**Task brief:**
Extract each line holding the word "Noticias" from the entries.
:::
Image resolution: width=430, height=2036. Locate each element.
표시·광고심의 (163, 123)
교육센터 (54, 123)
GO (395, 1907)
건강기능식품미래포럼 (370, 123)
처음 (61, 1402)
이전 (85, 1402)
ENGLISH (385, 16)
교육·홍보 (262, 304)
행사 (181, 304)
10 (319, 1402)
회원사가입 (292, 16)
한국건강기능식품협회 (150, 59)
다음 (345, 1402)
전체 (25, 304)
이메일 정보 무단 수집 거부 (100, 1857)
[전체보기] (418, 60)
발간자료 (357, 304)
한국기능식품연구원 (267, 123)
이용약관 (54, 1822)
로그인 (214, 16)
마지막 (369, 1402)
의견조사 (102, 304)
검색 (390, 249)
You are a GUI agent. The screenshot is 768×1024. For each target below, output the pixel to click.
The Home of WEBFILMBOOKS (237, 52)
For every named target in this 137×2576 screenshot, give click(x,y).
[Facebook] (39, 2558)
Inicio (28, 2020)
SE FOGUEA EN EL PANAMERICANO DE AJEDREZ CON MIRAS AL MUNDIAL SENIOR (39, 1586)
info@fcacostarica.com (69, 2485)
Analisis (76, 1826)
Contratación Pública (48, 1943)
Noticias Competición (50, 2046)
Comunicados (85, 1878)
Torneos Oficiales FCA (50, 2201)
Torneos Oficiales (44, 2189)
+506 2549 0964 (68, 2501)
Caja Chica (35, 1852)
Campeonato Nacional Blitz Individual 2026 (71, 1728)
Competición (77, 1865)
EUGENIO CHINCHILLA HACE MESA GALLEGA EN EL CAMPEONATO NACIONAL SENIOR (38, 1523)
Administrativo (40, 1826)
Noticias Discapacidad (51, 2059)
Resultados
:::
**Response to the task:**
Noticias Competición (50, 2046)
Noticias Discapacidad (51, 2059)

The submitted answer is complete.